WHAT THE EXERCISE ASKS :: Copy the rows below word for word, from the line containing "Where should I click to: Select" through the end of the rows. Leave the pictures out of your copy.

--- start of TASK DATA ---

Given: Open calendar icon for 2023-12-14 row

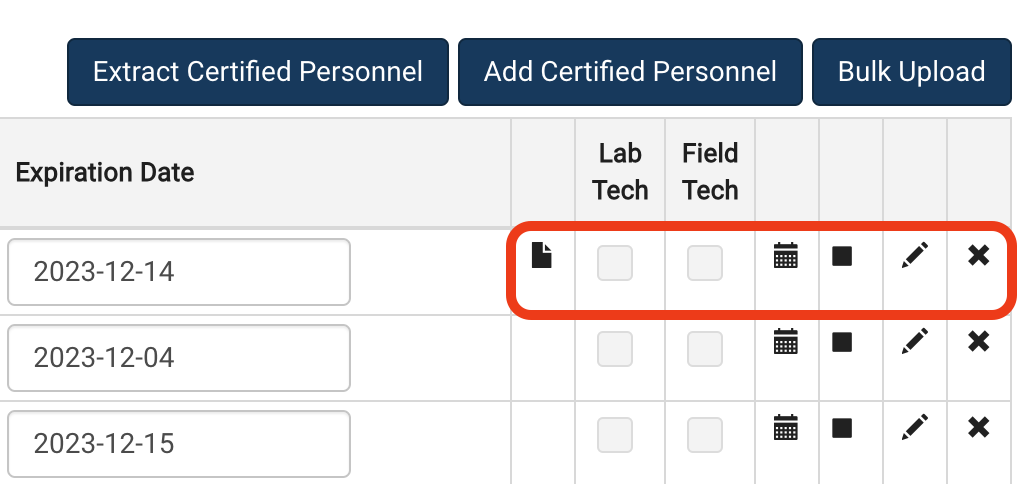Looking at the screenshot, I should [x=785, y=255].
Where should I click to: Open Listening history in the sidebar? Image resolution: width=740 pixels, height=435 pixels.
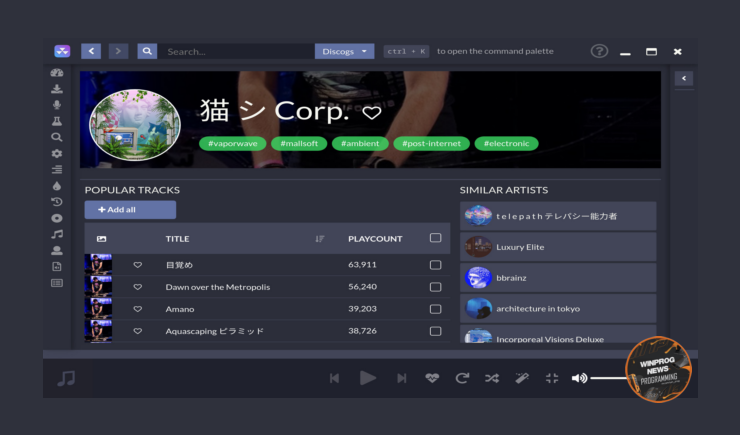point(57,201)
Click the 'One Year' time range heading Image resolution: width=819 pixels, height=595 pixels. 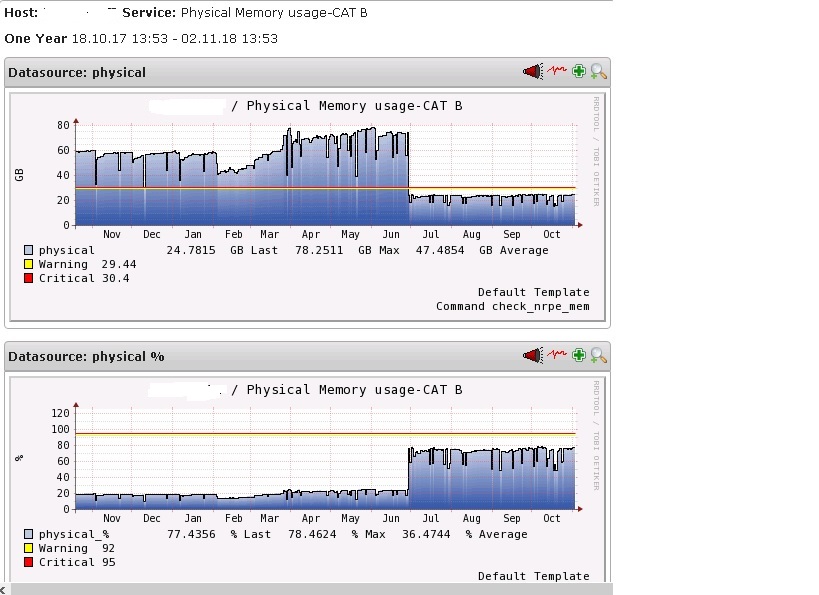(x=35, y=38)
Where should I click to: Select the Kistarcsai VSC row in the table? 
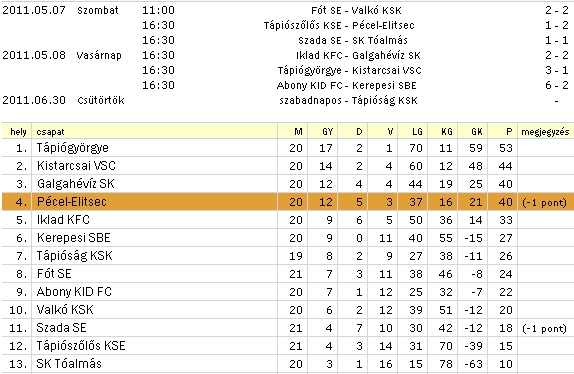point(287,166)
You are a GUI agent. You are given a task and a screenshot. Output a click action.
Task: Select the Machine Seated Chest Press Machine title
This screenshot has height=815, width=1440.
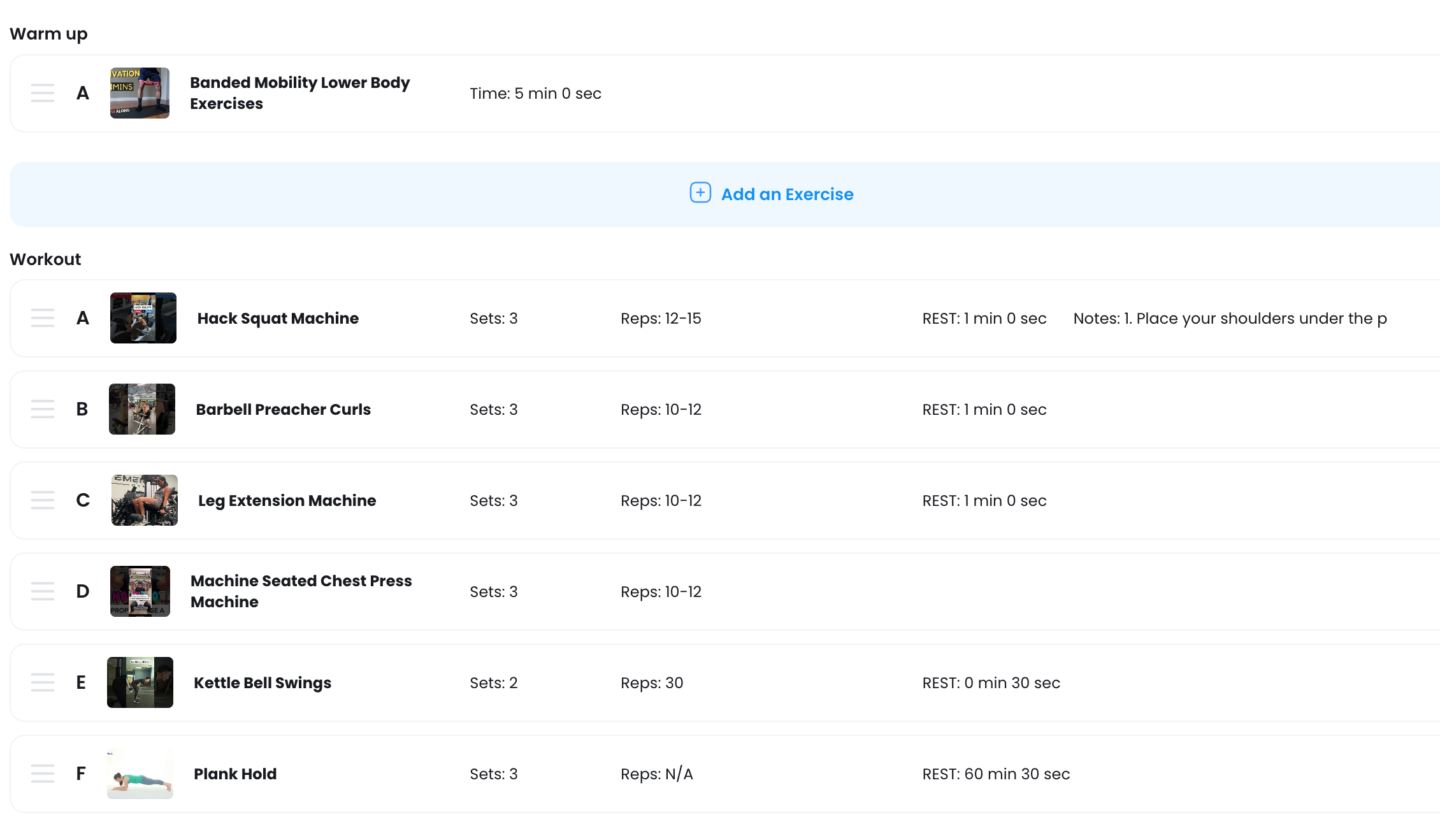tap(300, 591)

--- end of TASK DATA ---

EXERCISE ANSWER ::
Where should I click to: Select the Kistarcsai VSC row in the table? 
point(287,166)
You are a GUI agent. You are given a task and a screenshot. Output a click action.
Task: Select the Machine Seated Chest Press Machine title
This screenshot has height=815, width=1440.
tap(300, 591)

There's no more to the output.